**What is required:**
Copy exactly the lines of the data below that run from the line holding "Eleanor Warnock (148, 1756)" through the line holding "Terms of Service (150, 2510)", both ends included.
Start of Material for this task
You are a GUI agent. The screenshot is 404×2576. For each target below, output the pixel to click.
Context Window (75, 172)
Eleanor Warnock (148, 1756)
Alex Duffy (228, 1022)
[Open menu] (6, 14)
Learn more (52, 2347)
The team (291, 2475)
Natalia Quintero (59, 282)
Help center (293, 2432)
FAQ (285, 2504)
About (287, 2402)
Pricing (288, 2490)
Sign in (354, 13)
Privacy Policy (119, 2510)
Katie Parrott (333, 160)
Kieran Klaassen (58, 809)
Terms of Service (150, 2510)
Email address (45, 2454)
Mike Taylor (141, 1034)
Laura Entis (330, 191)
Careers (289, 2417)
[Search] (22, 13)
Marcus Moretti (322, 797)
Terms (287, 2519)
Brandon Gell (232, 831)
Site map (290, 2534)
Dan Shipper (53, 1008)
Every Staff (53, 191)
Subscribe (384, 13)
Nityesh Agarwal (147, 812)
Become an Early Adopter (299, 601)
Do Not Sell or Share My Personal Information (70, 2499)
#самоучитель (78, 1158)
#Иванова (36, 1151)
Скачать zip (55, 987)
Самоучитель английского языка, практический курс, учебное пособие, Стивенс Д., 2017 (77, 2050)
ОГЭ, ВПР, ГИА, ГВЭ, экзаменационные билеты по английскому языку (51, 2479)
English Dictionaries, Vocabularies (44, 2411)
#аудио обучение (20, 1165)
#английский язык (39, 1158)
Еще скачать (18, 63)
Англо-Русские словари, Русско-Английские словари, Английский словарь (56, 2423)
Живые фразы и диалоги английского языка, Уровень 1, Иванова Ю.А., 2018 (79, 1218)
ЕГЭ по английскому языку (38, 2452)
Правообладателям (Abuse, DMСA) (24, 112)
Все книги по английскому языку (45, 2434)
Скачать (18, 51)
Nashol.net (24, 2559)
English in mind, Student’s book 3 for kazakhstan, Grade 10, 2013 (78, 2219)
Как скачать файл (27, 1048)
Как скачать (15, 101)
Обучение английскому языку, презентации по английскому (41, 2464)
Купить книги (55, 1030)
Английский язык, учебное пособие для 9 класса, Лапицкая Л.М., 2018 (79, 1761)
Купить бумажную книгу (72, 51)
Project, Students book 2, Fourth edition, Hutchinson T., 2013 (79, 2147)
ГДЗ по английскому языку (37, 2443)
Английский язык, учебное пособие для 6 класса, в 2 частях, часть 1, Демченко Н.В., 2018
End of Material for this task
**Response area:**
Eleanor Warnock (148, 1756)
Alex Duffy (228, 1022)
[Open menu] (6, 14)
Learn more (52, 2347)
The team (291, 2475)
Natalia Quintero (59, 282)
Help center (293, 2432)
FAQ (285, 2504)
About (287, 2402)
Pricing (288, 2490)
Sign in (354, 13)
Privacy Policy (119, 2510)
Katie Parrott (333, 160)
Kieran Klaassen (58, 809)
Terms of Service (150, 2510)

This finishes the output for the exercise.